Shuffling training data, both before training and between epochs, helps prevent model overfitting by ensuring that batches are more representative of the entire dataset (in batch gradient descent) and that gradient updates on individual samples are independent of the sample ordering (within batches or in stochastic gradient descent); the end-result of high-quality per-epoch shuffling is better model accuracy after a set number of epochs. When the training dataset is small and the model is only being trained on a single GPU, shuffling the entire dataset before each epoch is easy; when the training dataset is large or the model is being trained in parallel on multiple GPUs, even with each trainer operating on a manageable subset of the training data, data loading and shuffling time can dominate training time, and many data loaders will compromise the quality of their per-epoch shuffle in order to save on data loading time by only shuffling within the trainer's data partition or even not shuffling at all.

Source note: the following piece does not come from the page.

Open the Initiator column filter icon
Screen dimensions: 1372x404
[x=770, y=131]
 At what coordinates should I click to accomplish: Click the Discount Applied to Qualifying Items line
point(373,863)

In this talk, we will go over our Ray-based per-epoch shuffling data loader, capable of providing high throughput of globally shuffled batches to dozens of trainers via an easy-to-use iterable dataset interface. When paired with Horovod-on-Ray, you get distributed model training with high-throughput shuffled data loading all running on a fast, reliable, resource-efficient Ray cluster!
Clark Zinzow is a software engineer at Anyscale. He loves working at the boundaries of service, data, and compute scale. When he's not reading papers or trapped under a stack of books, you can probably find him biking, skiing, or trapped under a different stack of books.